:: Work item ::
Locate every line in the entries below that contains the word "should", and copy each of those lines.

Stored records:

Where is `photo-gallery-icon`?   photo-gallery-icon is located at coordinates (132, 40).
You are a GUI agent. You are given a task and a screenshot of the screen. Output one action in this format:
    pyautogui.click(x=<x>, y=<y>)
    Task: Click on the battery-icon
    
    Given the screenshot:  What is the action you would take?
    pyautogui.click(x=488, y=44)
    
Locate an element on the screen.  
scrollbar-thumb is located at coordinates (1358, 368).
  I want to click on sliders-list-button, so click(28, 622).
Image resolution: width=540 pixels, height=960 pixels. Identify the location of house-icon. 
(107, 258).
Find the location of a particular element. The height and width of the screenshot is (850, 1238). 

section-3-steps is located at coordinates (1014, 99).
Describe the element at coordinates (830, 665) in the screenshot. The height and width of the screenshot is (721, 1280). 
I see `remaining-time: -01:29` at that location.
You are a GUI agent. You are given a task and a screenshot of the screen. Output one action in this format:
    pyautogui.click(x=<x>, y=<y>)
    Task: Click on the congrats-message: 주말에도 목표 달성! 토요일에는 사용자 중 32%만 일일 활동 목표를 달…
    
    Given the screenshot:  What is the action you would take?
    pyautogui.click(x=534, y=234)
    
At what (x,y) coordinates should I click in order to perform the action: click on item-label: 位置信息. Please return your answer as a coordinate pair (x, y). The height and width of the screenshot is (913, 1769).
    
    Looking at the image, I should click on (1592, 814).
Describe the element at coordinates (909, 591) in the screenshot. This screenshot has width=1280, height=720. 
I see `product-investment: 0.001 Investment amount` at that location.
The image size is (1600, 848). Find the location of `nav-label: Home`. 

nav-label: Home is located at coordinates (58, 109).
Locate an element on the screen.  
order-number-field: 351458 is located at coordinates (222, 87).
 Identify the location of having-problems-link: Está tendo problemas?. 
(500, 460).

:: Response area ::
At what (x,y) coordinates should I click in order to perform the action: click on item-label: 位置信息. Please return your answer as a coordinate pair (x, y). The height and width of the screenshot is (913, 1769).
    Looking at the image, I should click on (1592, 814).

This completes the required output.